However it’s not all about emerging markets. Emslie has been spending a lot of time in the USA. Last year Tarsus acquired HealthScienceMedia, organiser of the Cardiometabolic Health Congress, followed by South Beach Symposium, which is a leading event for Dermatologists, Plastic Surgeons and other physicians. “The medical sector in the USA represents a sixth of the county’s GDP and is in transition from disease management to preventative techniques. We already owned a series of anti-ageing events and these acquisitions, covering Heart Disease and Cancer, together with the launch of Neurology events, gives us representation in the four main areas of preventative medicine.”

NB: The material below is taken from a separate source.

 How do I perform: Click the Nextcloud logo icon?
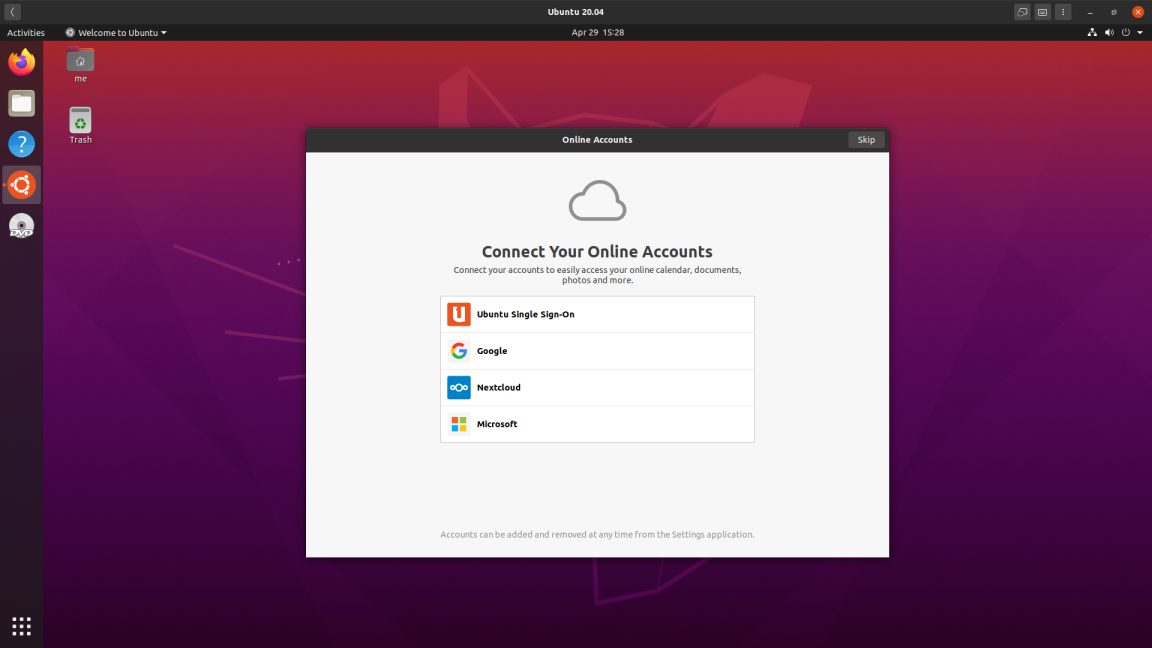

One country that Tarsus has avoided is the UK. “We prefer the USA as a counter to emerging market risk. It’s much harder to get sufficient scale to make money in the UK,” says Emslie. The one exception to this was the recent acquisition of the 3D Print Show, although the primary reason to acquire this was to expand the show beyond its footprint in London, Paris and New York with seven launches already planned. In countries where Tarsus has no presence, such as Germany and Spain, these will be generic shows but elsewhere they will launch vertical events co-located with existing shows. “3D print is focused on applications in the Aerospace, Manufacturing and Medical sectors so we will be launching within Expo Manufactura in Mexico, AAITF in China and a medical 3D print show in California,” he comments.
Having achieved the 50/13 strategy one year ahead of time, in 2013 Tarsus announced the next strategic phase ‘Quickening the Pace’. “We have now established a footprint in the six geographies we initially identified – China, South East Asia, Turkey, Dubai, Mexico and USA. The next part of the strategy is to build on this with organic growth from the existing portfolio, replication of existing shows and bolt-on acquisitions to accelerate the organic growth.”
Finally, I ask Emslie if he has anything radical up his sleeve. “We will stick to the strategy in a consistent and focused way and we don’t intend to target any new territories. However, all of our activity to date has been opportunistic so if a game changing deal comes along, then…”.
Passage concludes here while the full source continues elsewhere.